Zients will provide short-term advice, assessments and recommendations to a Department of Health and Human Services team officials said has been working around the clock to fix www.healthcare.gov since it went live Oct. 1.
Administration officials, from Obama down, had promoted the federal website as the first stop for uninsured people in 36 states who want to figure out what coverage they can afford. They now are urging people to also try signing up by telephone, mail or in person.
Zients has led some of the country's top management firms, advising companies worldwide.

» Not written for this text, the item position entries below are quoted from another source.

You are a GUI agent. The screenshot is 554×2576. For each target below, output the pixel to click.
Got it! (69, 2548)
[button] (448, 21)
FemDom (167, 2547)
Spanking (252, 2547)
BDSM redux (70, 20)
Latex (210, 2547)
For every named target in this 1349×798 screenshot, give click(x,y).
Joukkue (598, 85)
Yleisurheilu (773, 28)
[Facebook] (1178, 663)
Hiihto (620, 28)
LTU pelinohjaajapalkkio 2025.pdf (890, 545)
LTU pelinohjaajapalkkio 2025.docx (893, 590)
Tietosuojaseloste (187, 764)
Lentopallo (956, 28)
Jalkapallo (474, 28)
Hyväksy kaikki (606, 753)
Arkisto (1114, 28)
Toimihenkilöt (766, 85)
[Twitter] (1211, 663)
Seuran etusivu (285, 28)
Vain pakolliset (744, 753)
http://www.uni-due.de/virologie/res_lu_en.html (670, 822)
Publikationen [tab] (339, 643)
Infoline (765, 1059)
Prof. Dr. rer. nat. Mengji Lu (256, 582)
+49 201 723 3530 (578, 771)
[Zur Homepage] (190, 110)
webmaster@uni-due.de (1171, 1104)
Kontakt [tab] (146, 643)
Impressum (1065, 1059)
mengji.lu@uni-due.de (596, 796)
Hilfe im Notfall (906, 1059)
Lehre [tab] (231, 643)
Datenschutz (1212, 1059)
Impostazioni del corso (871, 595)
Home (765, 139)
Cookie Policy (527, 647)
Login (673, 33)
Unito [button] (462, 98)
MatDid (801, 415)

He joined the administration in 2009 as deputy director of the Office of Management and Budget and the nation's first chief performance officer. He also served two stints as OMB's acting director, and led an effort to streamline government and save money by selling off unused or underused real estate. The effort stalled in Congress.
Zients was acting OMB director from January 2012 through April 2013, when the Senate confirmed Sylvia Mathews Burwell for the director's post.
By many accounts, the 46-year-old Zients, who lives in Washington with his wife and four children, is well-respected and liked inside the White House.
"I think that's why he's continually being handed tough jobs," said Kenneth Baer, who was a senior adviser to Zients at the budget office.
Zients grew up in the Washington area and spent his career in business before agreeing to work for Obama. That two decades of experience allowed him to bring a different perspective to government and how it should be run, Baer said.
"He's not going to be looking under the hood and tell you, 'I can fix the coding, I can fix it,'" Baer said.